(Beginning of Extracted records)

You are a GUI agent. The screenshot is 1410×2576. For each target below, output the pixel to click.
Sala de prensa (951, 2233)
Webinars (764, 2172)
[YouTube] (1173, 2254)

(End of Extracted records)
(Beginning of Extracted records)

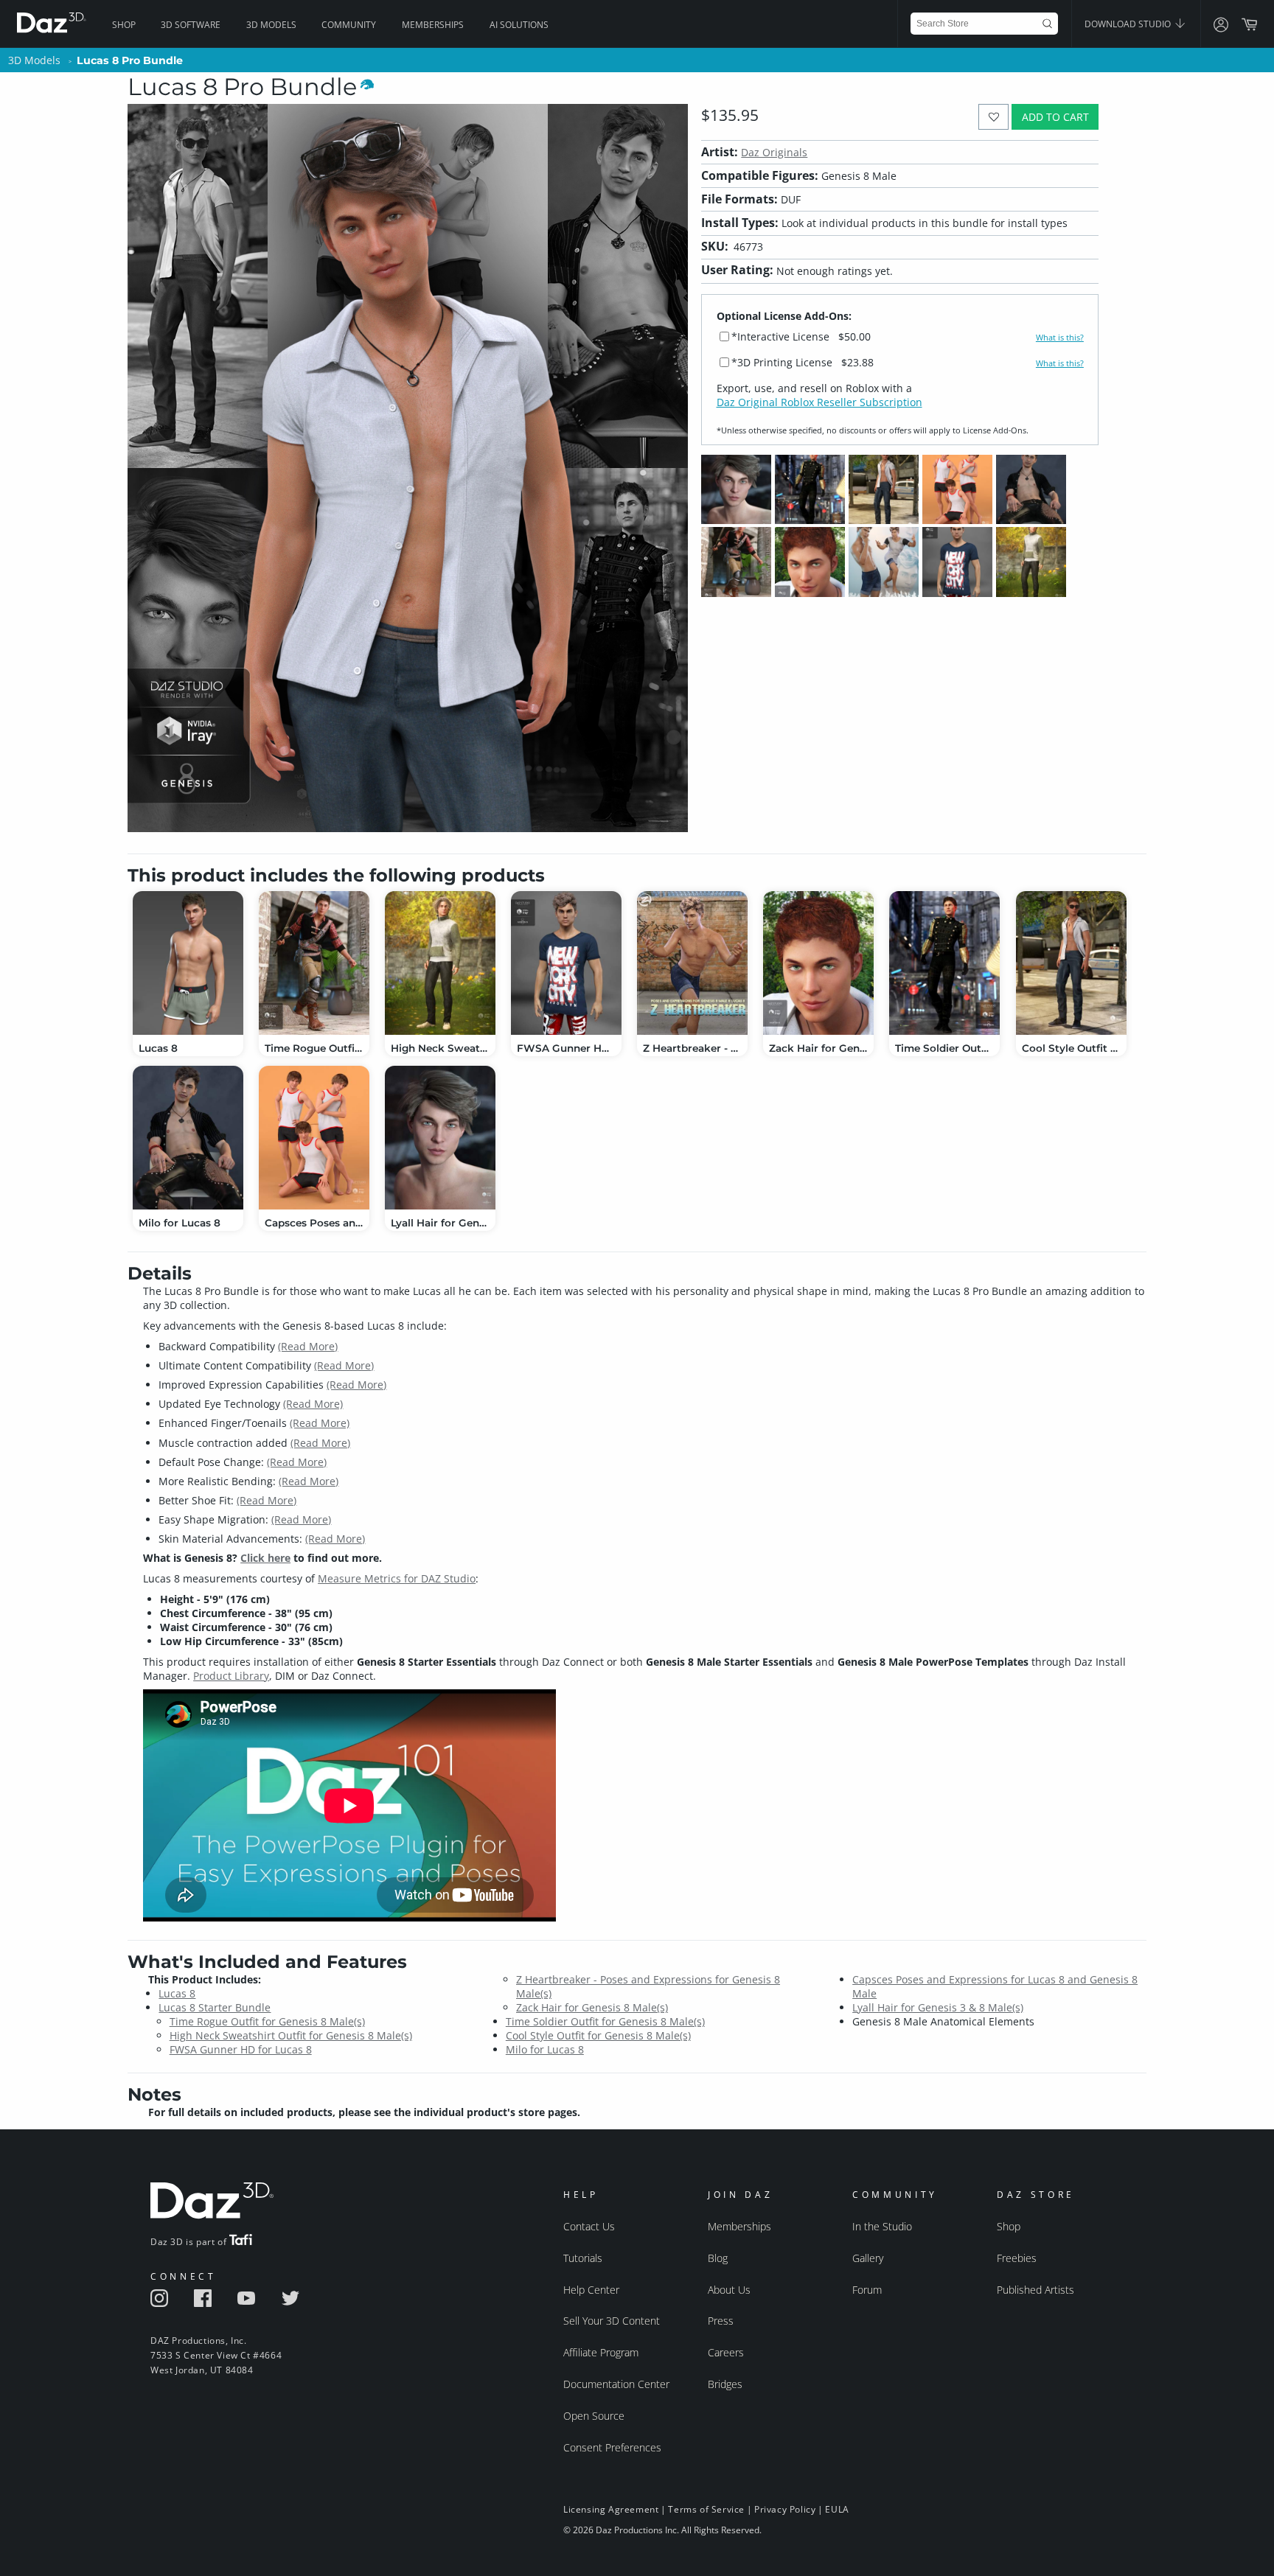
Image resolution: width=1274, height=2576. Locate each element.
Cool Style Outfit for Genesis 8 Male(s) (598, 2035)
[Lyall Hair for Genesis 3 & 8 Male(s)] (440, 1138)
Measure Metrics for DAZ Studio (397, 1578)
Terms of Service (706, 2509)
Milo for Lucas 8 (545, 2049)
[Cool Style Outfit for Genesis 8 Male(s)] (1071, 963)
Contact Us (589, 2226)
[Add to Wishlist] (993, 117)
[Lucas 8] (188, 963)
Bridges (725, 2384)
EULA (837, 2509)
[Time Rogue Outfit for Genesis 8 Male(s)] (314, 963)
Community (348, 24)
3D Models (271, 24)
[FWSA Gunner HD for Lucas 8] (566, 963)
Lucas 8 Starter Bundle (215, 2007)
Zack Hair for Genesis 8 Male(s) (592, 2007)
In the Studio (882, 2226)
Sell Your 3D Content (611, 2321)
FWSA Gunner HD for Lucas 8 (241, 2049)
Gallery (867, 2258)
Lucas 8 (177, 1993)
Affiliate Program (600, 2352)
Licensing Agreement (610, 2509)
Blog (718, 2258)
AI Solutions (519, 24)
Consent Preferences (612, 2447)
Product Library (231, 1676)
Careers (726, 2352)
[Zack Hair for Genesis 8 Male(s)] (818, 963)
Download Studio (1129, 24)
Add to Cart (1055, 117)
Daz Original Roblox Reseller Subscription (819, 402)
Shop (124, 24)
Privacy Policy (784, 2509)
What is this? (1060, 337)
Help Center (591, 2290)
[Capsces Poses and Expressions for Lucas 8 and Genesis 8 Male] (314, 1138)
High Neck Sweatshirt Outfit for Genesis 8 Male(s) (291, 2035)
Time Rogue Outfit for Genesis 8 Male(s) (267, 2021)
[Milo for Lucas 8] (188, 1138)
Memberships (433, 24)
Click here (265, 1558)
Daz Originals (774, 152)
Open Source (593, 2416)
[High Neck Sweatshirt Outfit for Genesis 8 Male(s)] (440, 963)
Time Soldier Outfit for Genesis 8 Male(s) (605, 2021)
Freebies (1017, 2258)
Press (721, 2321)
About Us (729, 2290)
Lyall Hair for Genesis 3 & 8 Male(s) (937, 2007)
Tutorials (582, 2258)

(End of Extracted records)

Every line of the material that holds "Cool" should be copied out as the answer.

Cool Style Outfit for Genesis 8 Male(s) (598, 2035)
[Cool Style Outfit for Genesis 8 Male(s)] (1071, 963)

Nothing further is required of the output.